What you are asked to do
Look for the word "computer" in the records, and copy each line where it appears.

(Record excerpts Opens)

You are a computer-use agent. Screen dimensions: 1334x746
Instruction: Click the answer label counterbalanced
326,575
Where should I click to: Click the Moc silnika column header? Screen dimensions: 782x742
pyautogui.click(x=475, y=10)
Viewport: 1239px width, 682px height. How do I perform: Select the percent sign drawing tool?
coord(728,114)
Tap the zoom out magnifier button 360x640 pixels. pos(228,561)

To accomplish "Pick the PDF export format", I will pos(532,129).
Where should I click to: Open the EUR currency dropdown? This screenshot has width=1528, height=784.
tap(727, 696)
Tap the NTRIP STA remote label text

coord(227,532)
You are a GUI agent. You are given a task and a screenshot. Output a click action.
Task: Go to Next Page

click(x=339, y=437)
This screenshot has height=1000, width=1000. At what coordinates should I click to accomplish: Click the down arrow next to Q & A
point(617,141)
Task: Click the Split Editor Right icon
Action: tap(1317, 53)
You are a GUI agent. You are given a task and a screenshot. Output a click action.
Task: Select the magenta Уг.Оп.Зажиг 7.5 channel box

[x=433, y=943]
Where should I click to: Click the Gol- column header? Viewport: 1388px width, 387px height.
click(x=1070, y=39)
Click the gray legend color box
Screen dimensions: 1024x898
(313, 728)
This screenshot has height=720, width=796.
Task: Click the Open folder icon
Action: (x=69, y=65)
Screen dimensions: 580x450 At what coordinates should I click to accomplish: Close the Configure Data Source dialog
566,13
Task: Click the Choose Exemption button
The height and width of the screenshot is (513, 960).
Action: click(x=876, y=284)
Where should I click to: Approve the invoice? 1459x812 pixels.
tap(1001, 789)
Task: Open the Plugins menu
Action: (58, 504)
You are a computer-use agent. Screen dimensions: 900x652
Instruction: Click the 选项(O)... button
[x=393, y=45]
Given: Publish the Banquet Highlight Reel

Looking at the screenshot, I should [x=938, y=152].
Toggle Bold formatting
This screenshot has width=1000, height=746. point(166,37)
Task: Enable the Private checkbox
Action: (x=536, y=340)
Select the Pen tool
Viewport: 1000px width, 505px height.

(Record excerpts Closes)

Answer for this exercise
You are a computer-use agent. Screen dimensions: 1334x746
You are a computer-use agent. Screen dimensions: 900x652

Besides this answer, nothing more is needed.